Current Implementation of SDN

SDN has been used and focused on devices within data centers and is now recently being demonstrated in wide area networks.

However, SDN can now be extended to the transport layer. The potential for Transport SDN to showcase its real power is in managing multiple elements from multiple vendors across multiple layers of the network, including the IP/MPLS layer, the optical transport network switching layer and the optical transmission layer. This centralised control and ability to consider the entire network state across multiple devices and layers when making network decisions is one of the key value propositions of Transport SDN.

Transport SDN: Extending SDN to the transport network

While SDN appears to have the potential to simplify networks at the IP and Ethernet layers, service providers have large capital and operational investments in their transport networks as well. There is unfortunately no solution that coordinates and optimises between various layers that has been successfully deployed in production service provider networks today. Therefore, what typically ends up happening in a multi-layer scenario is that all traffic is required to pass through a router, and if the router needs more capacity at the transport layer then there is a set of manual communications and processes that has to take place between the data and the transport departments, which is time-consuming, inefficient, and costly.

By extending SDN to transport this management across layers and vendors, network management can be virtualised and automated and all layers can be exposed as network resources to applications running on top of the SDN controller. Transport SDN can represent the reality of a multi-layer network as a single virtualised abstract view, allowing either service provider operations staff or applications to simply ask for a connection from point A to point B with bandwidth and quality of service without having to know all of the specifics of the multiple layers. All of the resources in the network at all layers are now treated as resource pools that can be shared by any service or application.

The SDN controller, after examining this pool of virtualised resources across all layers, can calculate the most cost-effective path to satisfy the constraints, simulate the change before it goes into production and then automatically set up the service across multiple devices with little or no human intervention.

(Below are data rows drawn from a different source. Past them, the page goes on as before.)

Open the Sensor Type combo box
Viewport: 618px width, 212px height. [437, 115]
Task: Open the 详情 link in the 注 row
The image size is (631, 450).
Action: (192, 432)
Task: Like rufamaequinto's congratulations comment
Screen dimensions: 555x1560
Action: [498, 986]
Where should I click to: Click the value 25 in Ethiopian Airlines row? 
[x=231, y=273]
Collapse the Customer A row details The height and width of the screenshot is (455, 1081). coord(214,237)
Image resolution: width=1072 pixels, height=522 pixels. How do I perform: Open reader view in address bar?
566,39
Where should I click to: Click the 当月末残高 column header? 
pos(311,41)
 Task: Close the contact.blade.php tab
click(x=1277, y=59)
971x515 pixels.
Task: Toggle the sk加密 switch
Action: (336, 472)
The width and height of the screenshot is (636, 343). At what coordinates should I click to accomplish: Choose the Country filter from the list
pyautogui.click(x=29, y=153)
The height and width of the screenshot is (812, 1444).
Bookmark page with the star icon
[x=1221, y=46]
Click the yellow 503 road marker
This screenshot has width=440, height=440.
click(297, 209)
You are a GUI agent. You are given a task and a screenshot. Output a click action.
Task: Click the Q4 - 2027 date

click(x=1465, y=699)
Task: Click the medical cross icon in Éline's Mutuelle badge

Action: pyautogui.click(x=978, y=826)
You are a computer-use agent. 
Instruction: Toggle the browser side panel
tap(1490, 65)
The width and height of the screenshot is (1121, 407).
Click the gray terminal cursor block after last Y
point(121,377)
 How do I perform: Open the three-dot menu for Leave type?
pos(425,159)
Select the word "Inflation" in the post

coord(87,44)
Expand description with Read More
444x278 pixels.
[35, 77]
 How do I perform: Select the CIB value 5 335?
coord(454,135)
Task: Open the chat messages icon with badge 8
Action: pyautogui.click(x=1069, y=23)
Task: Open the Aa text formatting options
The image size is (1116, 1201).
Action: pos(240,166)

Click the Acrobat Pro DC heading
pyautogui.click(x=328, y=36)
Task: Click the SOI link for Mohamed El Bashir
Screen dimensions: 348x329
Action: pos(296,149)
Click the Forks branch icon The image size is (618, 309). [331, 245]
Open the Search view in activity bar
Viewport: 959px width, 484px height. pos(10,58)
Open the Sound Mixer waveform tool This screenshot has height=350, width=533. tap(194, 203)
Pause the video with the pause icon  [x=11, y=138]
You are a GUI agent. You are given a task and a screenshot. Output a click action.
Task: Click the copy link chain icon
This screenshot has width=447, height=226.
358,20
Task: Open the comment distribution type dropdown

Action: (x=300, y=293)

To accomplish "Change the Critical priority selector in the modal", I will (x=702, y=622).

The key benefits of extending SDN to the transport layer and delivering on a multi-layer, multi-vendor and multi-domain solution would be:

  • Network scalability through the quick deployment of optical bandwidth to support routers and other bandwidth-intensive application demands.
  • Efficient resource utilisation by optimising the path taken through the network based on application requirements and by establishing more deterministic failover scenarios to minimise overprovisioning.
  • Lowered operating expenditure through automating the network across layers, eliminating device-by-device configuration at the router layer and coordinating with the transport layer.
  • Speed time to revenue by allowing the network and any changes to be simulated in software ahead of time and then, once finalised, radically pushed to the network.
  • Increased reliability with more deterministic and faster protection.

Transport SDN: A Summary

In order for SDN to be truly useful in multi-domain, multi-vendor and multi-layer networks, it needs to extend its control to include the emerging next-generation converged optical transport layer, where integrated switching adds substantial network value and has significant impact on overall network architecture—including what happens at higher layers. Extending SDN to transport requires a hardware and software architecture that supports an ability to abstract optical wavelengths into pools of optical capacity and to be able to map any service from 1-100GbE into those pools. Virtualising transport layer resources for more dynamic and efficient management will give service providers the flexibility, speed and capacity to manage exactly when, where and how they grow. This will ultimately result in both increased revenues and lower operating expenses on those large capital and operational investments that they’ve already made in their transport networks.